Stored data

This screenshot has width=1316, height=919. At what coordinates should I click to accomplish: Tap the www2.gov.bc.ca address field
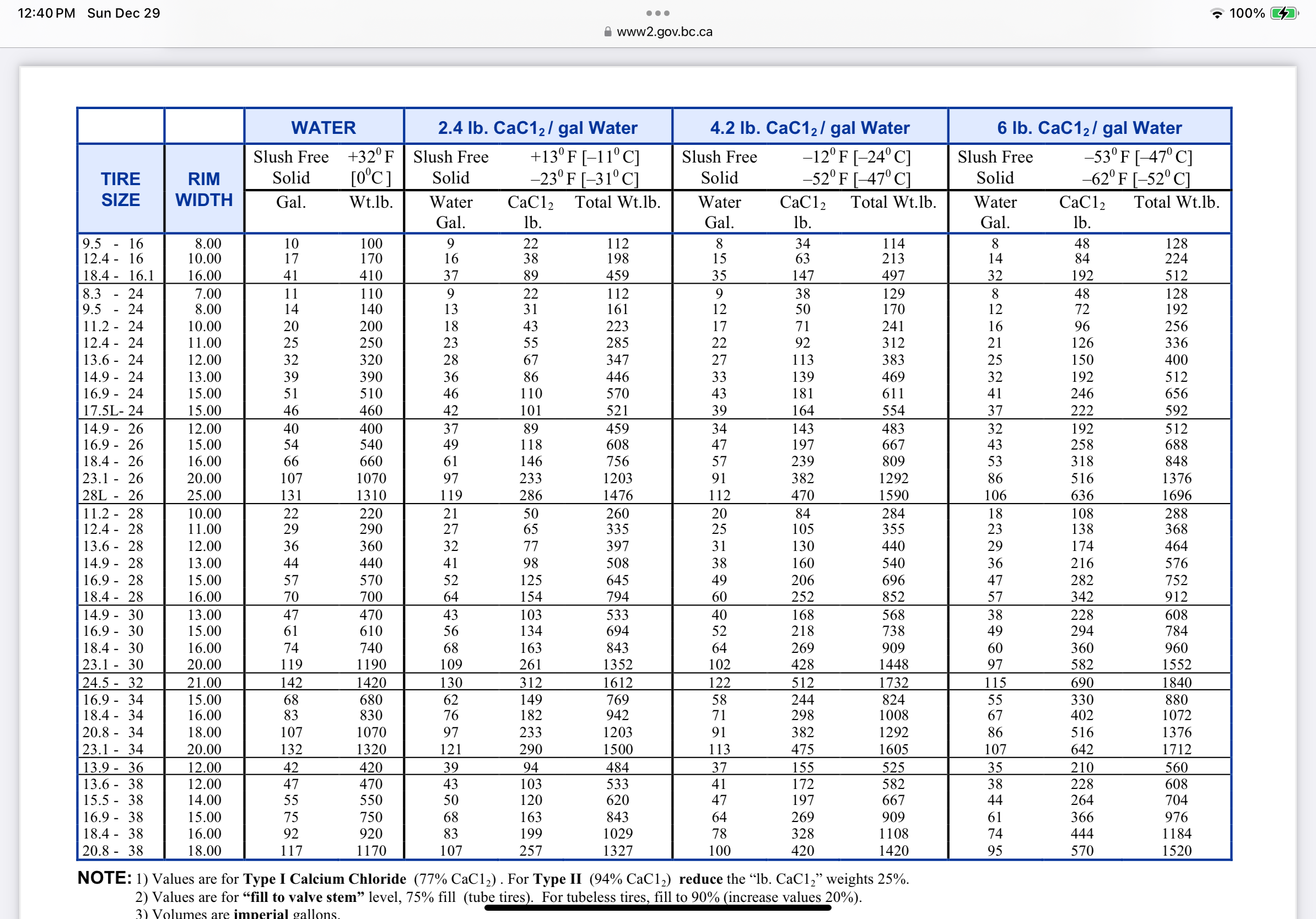pos(664,32)
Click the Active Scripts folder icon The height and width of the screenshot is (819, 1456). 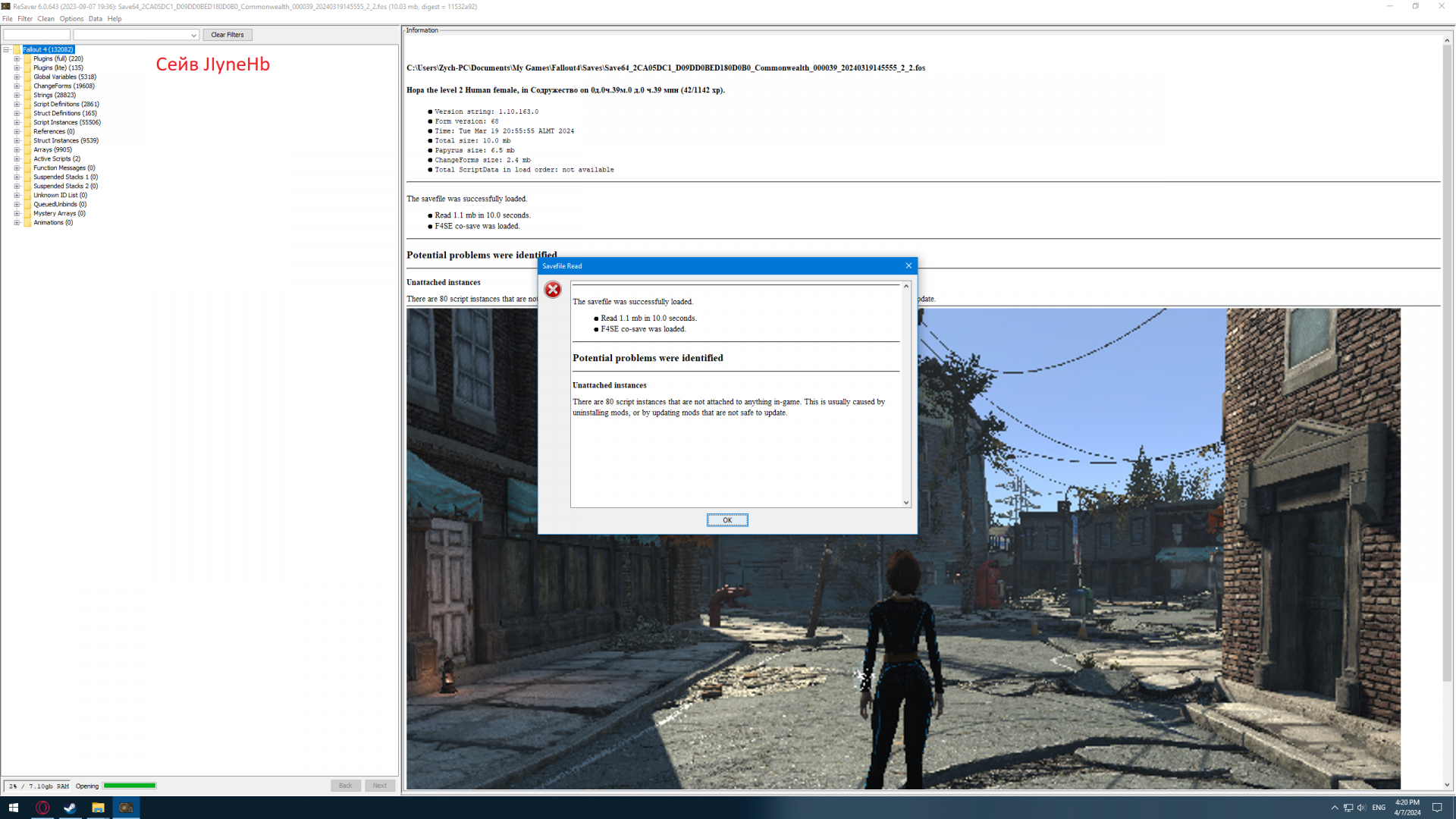(x=27, y=159)
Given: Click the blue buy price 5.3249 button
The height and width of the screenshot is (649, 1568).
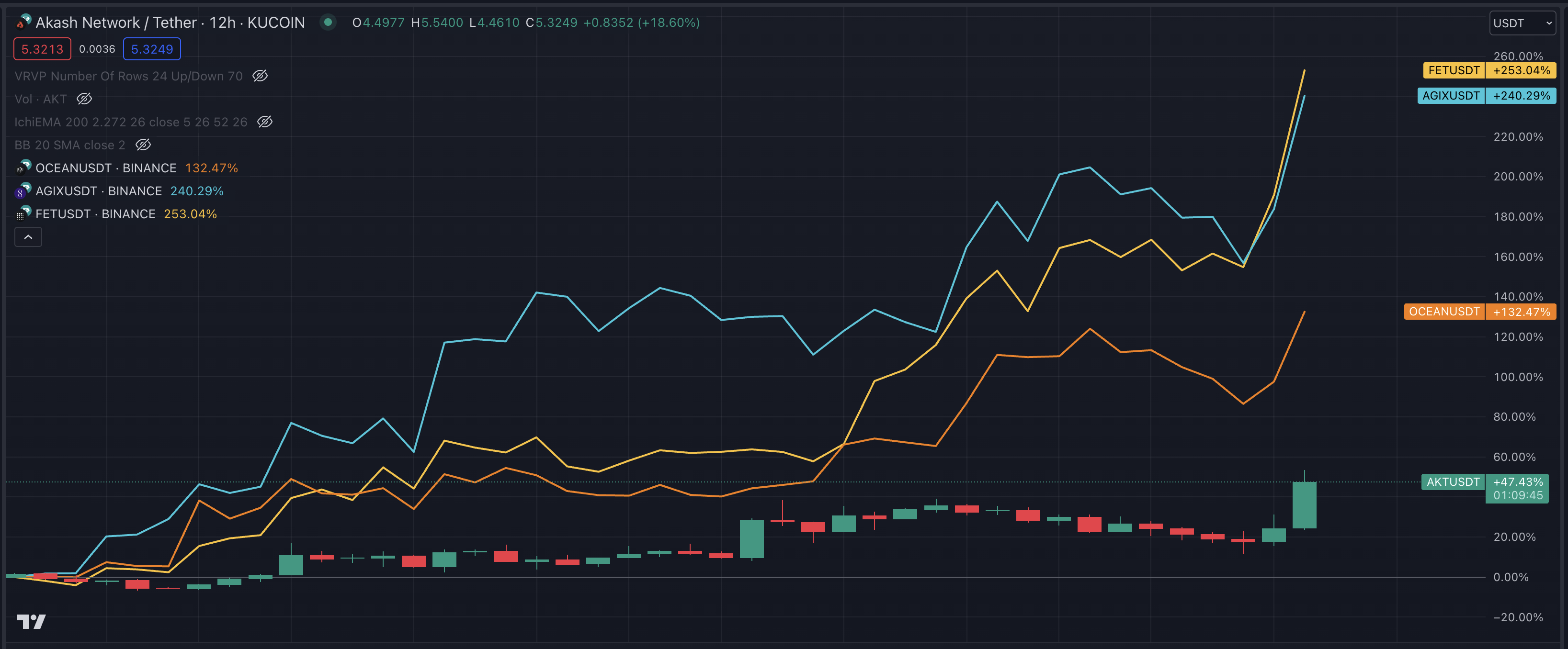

▶ Task item: Extract, character for character, every line from the one that holds "Given: Click the blue buy price 5.3249 button" through the end of the entries above. Include both boundary lines and no pictures.

▶ Answer below:
Given: Click the blue buy price 5.3249 button
The height and width of the screenshot is (649, 1568).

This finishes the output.